"Vous reprendrez bien un peu d’IA?"

3/9/2024
Tech & Digital
(Image Freepik - créée par IA)

Pourquoi sommes-nous devenus accros aux médias sociaux? Quand avons-nous accepté de discuter avec des machines? Pour quel bénéfice et en échange de quoi? Louis de Diesbach, philosophe et éthicien de la technique, se penche avec nous sur notre rapport aux technologies numériques.

"Ce qui m'intéresse, c'est de comprendre ce que notre utilisation de la technologie dit de notre rapport à nous-mêmes et au monde", explique Louis de Diebasch. En deux ans, il vient de signer deux ouvrages consacrés, l’un aux réseaux sociaux (Liker sa servitude chez Fyp, en 2023), l’autre à l’intelligence artificielle (Bonjour ChatGPT aux éditions Mardaga, 2024). Deux ouvrages qui explorent la "ligne de crête" entre les avantages des technologies numériques (sans réseaux sociaux, pas de #MeToo, par exemple) et leurs inconvénients, qui vont jusqu’à notre asservissement plus ou moins volontaire.

Mais pourquoi donc acceptons-nous de discuter avec des machines, de leur sacrifier notre temps et notre autonomie, ou de leur confier nos plus intimes secrets?

"D’une part parce que c’est facile et que c’est confortable. C’est pour cela que je parle de ‘liker sa servitude’: la servitude en question n’est pas tant liée aux technologies; c’est une servitude au confort, à l’inaction, à la facilité qu’il y peut y avoir à ne pas se poser de questions. Cela vaut d’ailleurs pour la tech comme pour la crise des réfugiés ou le consumérisme: c’est plus facile de ne pas se demander d’où vient le t-shirt vendu à 1 euro, ni quel est le modèle derrière Google ou Facebook."

"D’autre part, parce que c’est très bien fait. Ce sont quand même quelques-uns des plus brillants cerveaux de la planète qui sont payés à nous rendre accros, à nous faire scroller, liker, partager… Sans exonérer les utilisateurs de toute responsabilité, ils sont un peu David face à Goliath; ne soyons donc pas trop durs envers nous-mêmes."

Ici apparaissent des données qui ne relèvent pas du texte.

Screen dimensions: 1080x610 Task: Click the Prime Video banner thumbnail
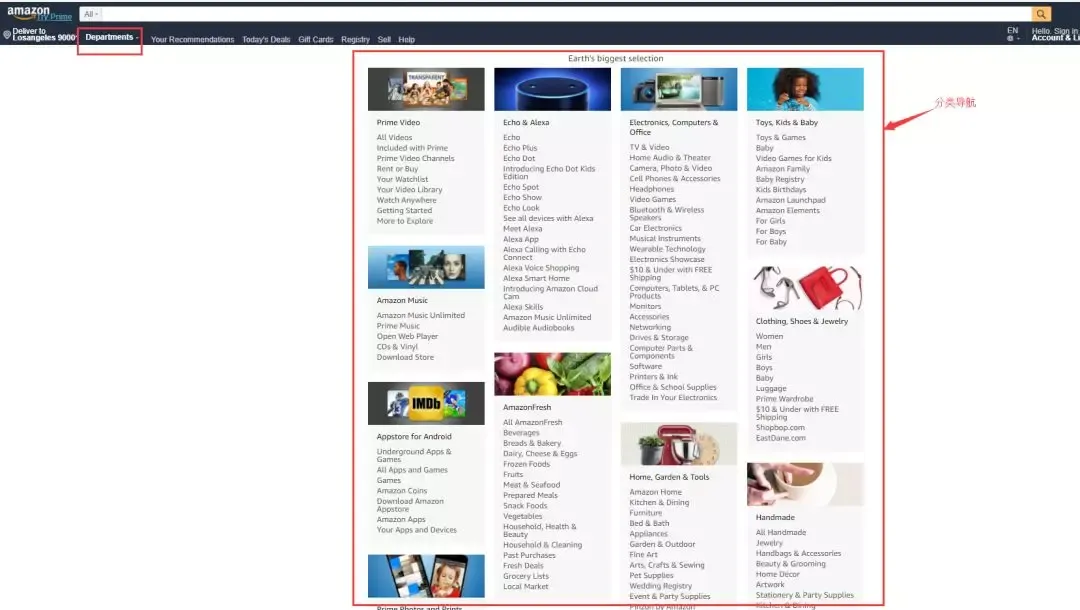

Comment reprendre le contrôle dans cette relation inégale? La réponse, pour notre interlocuteur, passe par l’éducation et la régulation.

"Je pense que beaucoup d’utilisateurs évaluent mal le rapport coût-bénéfice."

"La plupart des gens sont convaincus d’utiliser la technologie comme ils le veulent et de garder leur liberté, sans réaliser que l’algorithme modifie peu à peu leurs comportements. C’est une boutade, mais si vous déviez chaque jour d’un degré de votre route, en six mois, vous aurez fait demi-tour!"

"Je crois donc beaucoup dans l’éducation : l’acculturation aux modèles techniques et économiques, mais aussi l’éducation à l’esprit critique, qui est une notion centrale. Ensuite, je suis un grand partisan de la régulation, qui n’a rien de contradictoire à mes yeux avec le libéralisme économique – Adam Smith attirait déjà l’attention sur le risque de voir les grandes corporations rechercher l’enrichissement plutôt que le progrès. Franchement, je ne vois pas ce qu’il y aurait de contraignant à faire respecter les droits humains, la vie privée ou la liberté des individus."